**EXERCISE:** Report every line of the records below that includes the string "input".

(MATERIALS PROVIDED Opens)

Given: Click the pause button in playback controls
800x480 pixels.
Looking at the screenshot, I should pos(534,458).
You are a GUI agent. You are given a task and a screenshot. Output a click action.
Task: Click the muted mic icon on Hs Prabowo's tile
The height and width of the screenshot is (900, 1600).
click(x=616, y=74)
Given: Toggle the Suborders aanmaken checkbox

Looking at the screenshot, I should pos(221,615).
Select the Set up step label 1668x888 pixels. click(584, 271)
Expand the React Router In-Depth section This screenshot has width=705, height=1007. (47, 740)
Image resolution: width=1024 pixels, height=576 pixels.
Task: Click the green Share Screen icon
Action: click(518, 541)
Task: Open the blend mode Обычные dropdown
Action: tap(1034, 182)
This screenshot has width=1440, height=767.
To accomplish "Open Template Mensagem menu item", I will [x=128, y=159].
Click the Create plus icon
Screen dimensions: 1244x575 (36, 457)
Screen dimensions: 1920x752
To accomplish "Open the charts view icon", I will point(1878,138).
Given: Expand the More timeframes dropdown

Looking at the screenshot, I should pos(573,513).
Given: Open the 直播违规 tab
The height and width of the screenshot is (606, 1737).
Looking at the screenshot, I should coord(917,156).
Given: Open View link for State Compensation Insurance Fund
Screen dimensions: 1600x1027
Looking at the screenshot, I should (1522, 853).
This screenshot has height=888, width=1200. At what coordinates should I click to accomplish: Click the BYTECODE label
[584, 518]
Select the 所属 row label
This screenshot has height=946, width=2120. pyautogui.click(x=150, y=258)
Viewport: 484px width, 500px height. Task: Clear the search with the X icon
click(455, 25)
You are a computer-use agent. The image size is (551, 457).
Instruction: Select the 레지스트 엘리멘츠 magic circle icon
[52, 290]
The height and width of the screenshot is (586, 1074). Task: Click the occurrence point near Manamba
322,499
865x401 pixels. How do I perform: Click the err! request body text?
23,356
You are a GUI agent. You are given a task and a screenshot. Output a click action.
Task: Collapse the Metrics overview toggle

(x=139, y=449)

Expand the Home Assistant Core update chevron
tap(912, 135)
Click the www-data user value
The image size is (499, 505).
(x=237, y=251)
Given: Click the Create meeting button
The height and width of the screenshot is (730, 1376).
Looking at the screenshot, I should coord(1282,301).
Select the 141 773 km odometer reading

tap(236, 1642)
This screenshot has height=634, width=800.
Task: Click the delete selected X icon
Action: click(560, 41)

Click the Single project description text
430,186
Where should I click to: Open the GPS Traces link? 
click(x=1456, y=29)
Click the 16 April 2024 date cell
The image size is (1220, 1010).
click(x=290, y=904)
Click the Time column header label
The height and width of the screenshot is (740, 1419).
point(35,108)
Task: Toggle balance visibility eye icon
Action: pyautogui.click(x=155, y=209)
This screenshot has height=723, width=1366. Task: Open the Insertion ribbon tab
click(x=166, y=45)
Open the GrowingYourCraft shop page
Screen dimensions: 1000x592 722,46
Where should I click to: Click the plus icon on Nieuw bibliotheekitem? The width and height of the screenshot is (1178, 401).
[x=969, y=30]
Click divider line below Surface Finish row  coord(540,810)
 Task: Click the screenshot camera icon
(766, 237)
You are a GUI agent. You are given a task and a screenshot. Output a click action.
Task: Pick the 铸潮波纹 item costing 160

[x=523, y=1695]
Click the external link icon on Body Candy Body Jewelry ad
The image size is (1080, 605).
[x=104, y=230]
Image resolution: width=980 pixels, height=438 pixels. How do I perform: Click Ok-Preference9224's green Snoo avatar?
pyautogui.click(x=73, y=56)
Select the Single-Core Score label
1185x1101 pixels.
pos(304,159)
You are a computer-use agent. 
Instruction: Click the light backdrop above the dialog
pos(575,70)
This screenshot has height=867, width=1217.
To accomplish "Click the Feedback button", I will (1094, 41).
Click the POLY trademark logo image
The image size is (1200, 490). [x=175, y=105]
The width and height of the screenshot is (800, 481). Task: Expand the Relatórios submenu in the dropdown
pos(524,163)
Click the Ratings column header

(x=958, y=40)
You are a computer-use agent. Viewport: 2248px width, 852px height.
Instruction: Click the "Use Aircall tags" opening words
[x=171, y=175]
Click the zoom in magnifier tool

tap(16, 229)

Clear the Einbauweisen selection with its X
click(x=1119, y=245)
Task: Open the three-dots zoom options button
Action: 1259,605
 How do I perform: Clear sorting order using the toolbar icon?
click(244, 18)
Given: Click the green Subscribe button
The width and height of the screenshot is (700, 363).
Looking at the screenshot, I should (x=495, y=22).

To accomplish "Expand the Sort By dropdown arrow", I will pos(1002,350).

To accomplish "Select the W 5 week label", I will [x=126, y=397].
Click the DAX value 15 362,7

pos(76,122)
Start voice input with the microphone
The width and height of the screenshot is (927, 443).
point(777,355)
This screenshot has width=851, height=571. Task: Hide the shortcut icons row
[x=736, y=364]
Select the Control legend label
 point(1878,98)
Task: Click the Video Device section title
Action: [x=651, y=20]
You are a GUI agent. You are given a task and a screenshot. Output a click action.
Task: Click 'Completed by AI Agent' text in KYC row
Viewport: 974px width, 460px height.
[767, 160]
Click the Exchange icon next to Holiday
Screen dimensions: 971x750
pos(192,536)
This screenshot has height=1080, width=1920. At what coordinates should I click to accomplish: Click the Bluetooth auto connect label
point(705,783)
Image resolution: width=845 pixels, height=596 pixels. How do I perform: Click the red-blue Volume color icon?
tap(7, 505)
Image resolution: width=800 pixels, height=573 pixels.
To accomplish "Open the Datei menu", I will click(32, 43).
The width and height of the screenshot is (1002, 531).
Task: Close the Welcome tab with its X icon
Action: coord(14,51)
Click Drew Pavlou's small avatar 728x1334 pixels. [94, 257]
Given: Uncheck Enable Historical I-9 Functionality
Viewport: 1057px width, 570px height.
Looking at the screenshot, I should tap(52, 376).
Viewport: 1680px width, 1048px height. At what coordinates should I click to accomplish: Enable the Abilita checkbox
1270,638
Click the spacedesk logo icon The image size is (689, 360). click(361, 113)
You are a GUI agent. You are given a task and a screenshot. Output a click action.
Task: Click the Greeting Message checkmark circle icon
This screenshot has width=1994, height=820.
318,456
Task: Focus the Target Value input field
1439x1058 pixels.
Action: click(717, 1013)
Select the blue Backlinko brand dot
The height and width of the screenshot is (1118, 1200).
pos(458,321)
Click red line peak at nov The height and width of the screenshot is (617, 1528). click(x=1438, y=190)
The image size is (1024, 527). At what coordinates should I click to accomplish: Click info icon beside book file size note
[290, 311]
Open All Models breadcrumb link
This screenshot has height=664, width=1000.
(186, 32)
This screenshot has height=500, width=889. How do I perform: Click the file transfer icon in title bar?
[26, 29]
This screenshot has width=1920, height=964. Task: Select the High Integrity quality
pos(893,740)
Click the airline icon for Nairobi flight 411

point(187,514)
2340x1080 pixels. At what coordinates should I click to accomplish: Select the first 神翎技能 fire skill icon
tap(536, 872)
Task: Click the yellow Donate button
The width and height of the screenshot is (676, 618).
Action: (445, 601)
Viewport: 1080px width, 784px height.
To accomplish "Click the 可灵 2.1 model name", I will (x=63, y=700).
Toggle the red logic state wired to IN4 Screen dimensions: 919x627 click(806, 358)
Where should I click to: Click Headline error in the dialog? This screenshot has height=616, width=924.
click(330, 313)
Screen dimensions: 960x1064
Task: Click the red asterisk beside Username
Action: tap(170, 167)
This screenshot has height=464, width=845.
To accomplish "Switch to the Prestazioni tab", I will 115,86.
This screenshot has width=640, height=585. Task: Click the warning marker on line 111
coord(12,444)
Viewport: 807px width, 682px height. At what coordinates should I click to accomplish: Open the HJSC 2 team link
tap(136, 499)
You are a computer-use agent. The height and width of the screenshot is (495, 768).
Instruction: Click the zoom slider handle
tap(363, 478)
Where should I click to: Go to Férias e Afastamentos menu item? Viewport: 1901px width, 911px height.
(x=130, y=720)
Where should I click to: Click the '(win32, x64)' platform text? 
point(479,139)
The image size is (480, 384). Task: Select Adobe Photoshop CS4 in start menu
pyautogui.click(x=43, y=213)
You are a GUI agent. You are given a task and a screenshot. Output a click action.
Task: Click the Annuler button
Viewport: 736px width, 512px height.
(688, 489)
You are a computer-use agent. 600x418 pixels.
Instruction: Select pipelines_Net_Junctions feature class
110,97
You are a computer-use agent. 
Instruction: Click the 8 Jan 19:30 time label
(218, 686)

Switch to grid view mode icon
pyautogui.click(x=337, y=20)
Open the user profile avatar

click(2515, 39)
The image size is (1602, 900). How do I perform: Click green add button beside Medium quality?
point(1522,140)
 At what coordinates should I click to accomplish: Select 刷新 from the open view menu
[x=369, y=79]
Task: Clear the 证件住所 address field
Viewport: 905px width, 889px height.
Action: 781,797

(MATERIALS PROVIDED Closes)

**FINISHED TASK:**
Start voice input with the microphone
Task: Focus the Target Value input field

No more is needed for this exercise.